_Excerpt from a dataset_
** Begin **
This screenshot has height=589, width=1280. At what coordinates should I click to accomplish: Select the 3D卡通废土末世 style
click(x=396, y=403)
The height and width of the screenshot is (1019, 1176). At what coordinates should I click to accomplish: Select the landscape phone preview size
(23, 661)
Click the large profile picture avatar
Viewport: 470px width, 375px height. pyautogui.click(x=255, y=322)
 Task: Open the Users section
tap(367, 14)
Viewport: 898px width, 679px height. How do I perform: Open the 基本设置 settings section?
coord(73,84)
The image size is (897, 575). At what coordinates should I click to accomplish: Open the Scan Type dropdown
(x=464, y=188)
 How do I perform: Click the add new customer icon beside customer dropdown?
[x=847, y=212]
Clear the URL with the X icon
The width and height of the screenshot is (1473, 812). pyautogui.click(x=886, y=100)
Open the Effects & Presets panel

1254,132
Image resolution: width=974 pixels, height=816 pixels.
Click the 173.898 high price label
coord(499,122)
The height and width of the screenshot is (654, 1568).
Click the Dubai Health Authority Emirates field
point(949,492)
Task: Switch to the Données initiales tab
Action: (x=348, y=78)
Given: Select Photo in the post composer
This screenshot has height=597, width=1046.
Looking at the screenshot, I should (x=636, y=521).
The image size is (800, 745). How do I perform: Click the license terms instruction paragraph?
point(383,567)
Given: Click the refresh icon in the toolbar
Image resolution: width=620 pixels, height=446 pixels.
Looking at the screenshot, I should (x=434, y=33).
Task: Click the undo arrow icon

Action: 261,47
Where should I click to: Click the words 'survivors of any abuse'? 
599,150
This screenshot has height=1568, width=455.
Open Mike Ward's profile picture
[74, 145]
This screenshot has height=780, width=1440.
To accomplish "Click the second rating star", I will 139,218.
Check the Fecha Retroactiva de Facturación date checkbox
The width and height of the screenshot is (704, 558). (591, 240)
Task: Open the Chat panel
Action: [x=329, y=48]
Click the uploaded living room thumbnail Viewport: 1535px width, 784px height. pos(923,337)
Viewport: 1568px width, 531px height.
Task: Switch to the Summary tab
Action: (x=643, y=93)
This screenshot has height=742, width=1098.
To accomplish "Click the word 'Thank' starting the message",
** End **
_What you will do_
Please rewrite all the rows above, substituting "reload button" for "refresh icon" and leaving everything else unchanged.

_Response for this exercise_
This screenshot has height=589, width=1280. At what coordinates should I click to accomplish: Select the 3D卡通废土末世 style
click(x=396, y=403)
The height and width of the screenshot is (1019, 1176). At what coordinates should I click to accomplish: Select the landscape phone preview size
(23, 661)
Click the large profile picture avatar
Viewport: 470px width, 375px height. pyautogui.click(x=255, y=322)
 Task: Open the Users section
tap(367, 14)
Viewport: 898px width, 679px height. How do I perform: Open the 基本设置 settings section?
coord(73,84)
The image size is (897, 575). At what coordinates should I click to accomplish: Open the Scan Type dropdown
(x=464, y=188)
 How do I perform: Click the add new customer icon beside customer dropdown?
[x=847, y=212]
Clear the URL with the X icon
The width and height of the screenshot is (1473, 812). pyautogui.click(x=886, y=100)
Open the Effects & Presets panel

1254,132
Image resolution: width=974 pixels, height=816 pixels.
Click the 173.898 high price label
coord(499,122)
The height and width of the screenshot is (654, 1568).
Click the Dubai Health Authority Emirates field
point(949,492)
Task: Switch to the Données initiales tab
Action: (x=348, y=78)
Given: Select Photo in the post composer
This screenshot has height=597, width=1046.
Looking at the screenshot, I should (x=636, y=521).
The image size is (800, 745). How do I perform: Click the license terms instruction paragraph?
point(383,567)
Given: Click the reload button in the toolbar
Image resolution: width=620 pixels, height=446 pixels.
Looking at the screenshot, I should (x=434, y=33).
Task: Click the undo arrow icon

Action: 261,47
Where should I click to: Click the words 'survivors of any abuse'? 
599,150
This screenshot has height=1568, width=455.
Open Mike Ward's profile picture
[74, 145]
This screenshot has height=780, width=1440.
To accomplish "Click the second rating star", I will 139,218.
Check the Fecha Retroactiva de Facturación date checkbox
The width and height of the screenshot is (704, 558). (591, 240)
Task: Open the Chat panel
Action: [x=329, y=48]
Click the uploaded living room thumbnail Viewport: 1535px width, 784px height. pos(923,337)
Viewport: 1568px width, 531px height.
Task: Switch to the Summary tab
Action: (x=643, y=93)
This screenshot has height=742, width=1098.
To accomplish "Click the word 'Thank' starting the message",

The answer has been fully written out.